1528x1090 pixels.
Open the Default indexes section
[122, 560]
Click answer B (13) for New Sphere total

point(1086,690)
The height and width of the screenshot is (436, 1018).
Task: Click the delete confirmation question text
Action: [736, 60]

(Exercise description) All the lines above must be output exactly, with none omitted.

(Exercise result)
1528x1090 pixels.
Open the Default indexes section
[122, 560]
Click answer B (13) for New Sphere total

point(1086,690)
The height and width of the screenshot is (436, 1018).
Task: Click the delete confirmation question text
Action: [736, 60]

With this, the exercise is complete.